Microsoft is being embarrassed because theequationgroup is lying to Microsoft. TheEquationGroup is not telling Microsoft about SMB vulnerabilities, so Microsoft not preparing with quick fix patch. More important theequationgroup not paying Microsoft for holding vulnerability. Microsoft is thinking it knowing all the vulnerabilities TtheEquationGroup is using and paying for holding patch.

Then Shadow Brokers brings the hammer: threatens to dump (among other offerings in an “exploit of the month club”) a Windows 10 vulnerability.

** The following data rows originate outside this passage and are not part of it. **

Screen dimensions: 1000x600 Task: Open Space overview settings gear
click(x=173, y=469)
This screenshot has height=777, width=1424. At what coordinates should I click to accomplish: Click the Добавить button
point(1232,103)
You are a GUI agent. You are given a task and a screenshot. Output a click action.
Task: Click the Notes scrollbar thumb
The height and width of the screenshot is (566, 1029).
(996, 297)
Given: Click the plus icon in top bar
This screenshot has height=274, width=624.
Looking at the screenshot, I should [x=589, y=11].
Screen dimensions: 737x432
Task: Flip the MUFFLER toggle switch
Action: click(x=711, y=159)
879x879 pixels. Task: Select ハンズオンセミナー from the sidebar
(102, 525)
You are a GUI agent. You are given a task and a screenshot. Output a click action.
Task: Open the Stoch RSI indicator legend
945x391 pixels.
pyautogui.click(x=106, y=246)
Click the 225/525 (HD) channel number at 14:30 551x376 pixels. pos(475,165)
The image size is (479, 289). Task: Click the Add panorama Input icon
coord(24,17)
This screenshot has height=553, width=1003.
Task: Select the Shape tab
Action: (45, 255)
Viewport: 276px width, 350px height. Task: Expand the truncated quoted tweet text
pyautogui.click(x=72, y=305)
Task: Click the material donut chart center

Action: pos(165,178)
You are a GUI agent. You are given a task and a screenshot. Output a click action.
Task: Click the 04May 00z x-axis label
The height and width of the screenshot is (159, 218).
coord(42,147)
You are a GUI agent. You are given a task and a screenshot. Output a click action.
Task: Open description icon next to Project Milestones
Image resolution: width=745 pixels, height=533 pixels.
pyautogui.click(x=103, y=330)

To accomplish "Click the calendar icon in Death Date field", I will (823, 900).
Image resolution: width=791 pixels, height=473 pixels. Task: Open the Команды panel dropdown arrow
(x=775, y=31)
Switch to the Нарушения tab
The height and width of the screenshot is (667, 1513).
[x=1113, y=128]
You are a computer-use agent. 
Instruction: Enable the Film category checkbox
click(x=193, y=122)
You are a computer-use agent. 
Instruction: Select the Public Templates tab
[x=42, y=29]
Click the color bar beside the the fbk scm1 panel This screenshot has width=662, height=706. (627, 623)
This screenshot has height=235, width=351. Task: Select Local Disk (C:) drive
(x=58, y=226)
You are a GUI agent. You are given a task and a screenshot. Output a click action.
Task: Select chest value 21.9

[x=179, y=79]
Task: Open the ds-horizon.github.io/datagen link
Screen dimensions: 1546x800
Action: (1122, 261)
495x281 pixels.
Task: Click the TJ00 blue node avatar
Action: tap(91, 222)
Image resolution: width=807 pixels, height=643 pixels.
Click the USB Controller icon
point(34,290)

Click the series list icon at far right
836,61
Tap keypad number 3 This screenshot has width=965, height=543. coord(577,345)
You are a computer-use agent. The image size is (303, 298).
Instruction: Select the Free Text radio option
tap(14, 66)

TheShadowBrokers Monthly Data Dump could be being:

  • web browser, router, handset exploits and tools
  • select items from newer Ops Disks, including newer exploits for Windows 10
  • compromised network data from more SWIFT providers and Central banks
  • compromised network data from Russian, Chinese, Iranian, or North Korean nukes and missile programs

Heck, at this point, Shadow Brokers doesn’t even need to have this exploit (though I’m guessing the NSA and Microsoft both may be erring on the side of caution at this point). Because simply by threatening another leak after leaking two sets of Microsoft exploits, Shadow Brokers will ratchet up the hostility between Microsoft and the government.

It might even force some disclosure about exploits more critical to NSA’s current toolkit than the very powerful tools Shadow Brokers already used to create a global ransomware worm.